Dataset (Coil Type, Mask) 4× PSNR / SSIM / NMSE 8× PSNR / SSIM / NMSE
fastMRI (single-coil) 34.86 / 0.855 / 0.010 31.89 / 0.764 / 0.019
CC359 (single-coil) 37.21 / 0.957 / 0.003 29.05 / 0.849 / 0.020
Prostate158 (random) 29.04 / 0.837 / 0.012 23.91 / 0.662 / 0.039
ACDC (radial, single-coil) 33.72 / 0.931 / 0.005 28.05 / 0.820 / 0.017
M4Raw (multi-coil) 31.82 / 0.794 / 0.016 29.91 / 0.747 / 0.024

Ablation studies on CC359 at 8× show each module contributes complementary performance gains:

  • Baseline HiFi-Mamba: 28.08 / 0.802 / 0.027
    • SF-Lap: 28.31 / 0.830 / 0.024
    • SF-Lap + LSGP: 28.43 / 0.835 / 0.023
    • SF-Lap + LSGP + MoE-balanced: 28.50 / 0.837 / 0.023
  • Full (SF-Lap + LSGP + MoE): 28.68 / 0.841 / 0.022

This demonstrates that frequency decomposition, global reasoning, and adaptive specialization each improve high-frequency detail recovery and overall fidelity (Fang et al., 23 Nov 2025).

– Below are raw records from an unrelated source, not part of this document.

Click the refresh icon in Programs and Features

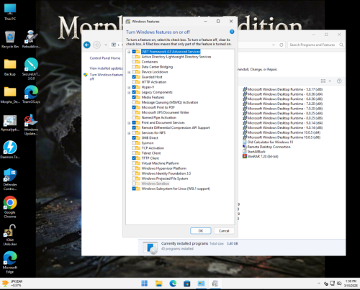coord(282,45)
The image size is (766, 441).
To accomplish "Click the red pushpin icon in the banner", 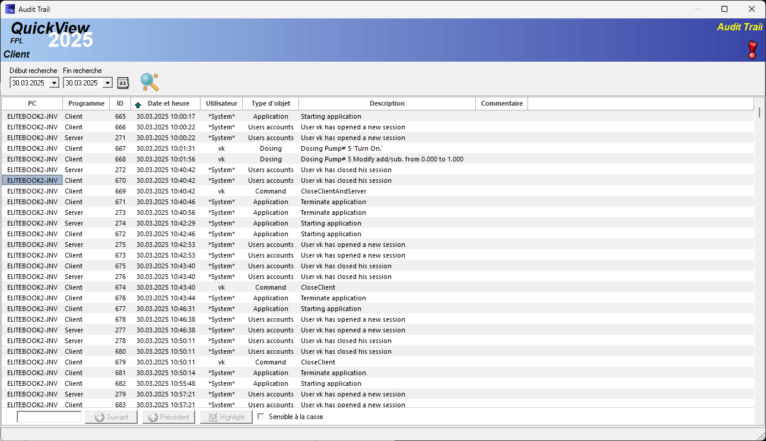I will pyautogui.click(x=752, y=50).
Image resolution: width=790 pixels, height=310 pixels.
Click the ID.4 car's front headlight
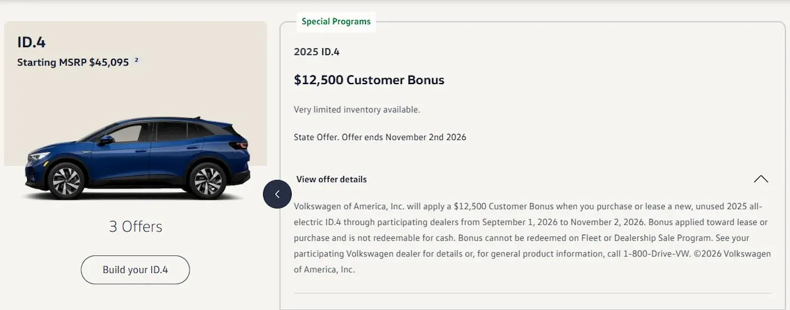(x=39, y=156)
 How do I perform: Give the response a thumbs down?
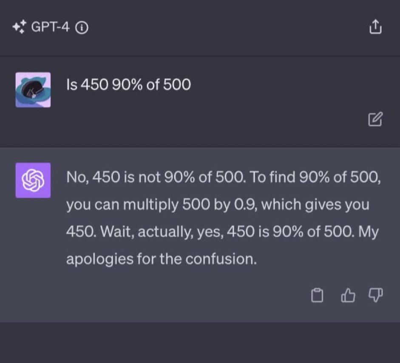click(x=376, y=295)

7. Limitations and Future Directions

Although HiFi-MambaV2 increases theoretical FLOPs due to deeper cascades and MoE specialization, sparse routing and depthwise-separable convolutions yield efficient inference, with wall-clock latencies comparable to or better than Transformer alternatives. Open challenges include minimizing computation and memory overhead for real-time clinical deployment, extending the routing mechanism to non-Cartesian k-space and calibrationless settings, and incorporating advanced physics or diffusion-based priors to address extreme undersampling or motion. Potential directions also include cross-contrast and multi-modal expert sharing for improved generalization across anatomical domains (Fang et al., 23 Nov 2025).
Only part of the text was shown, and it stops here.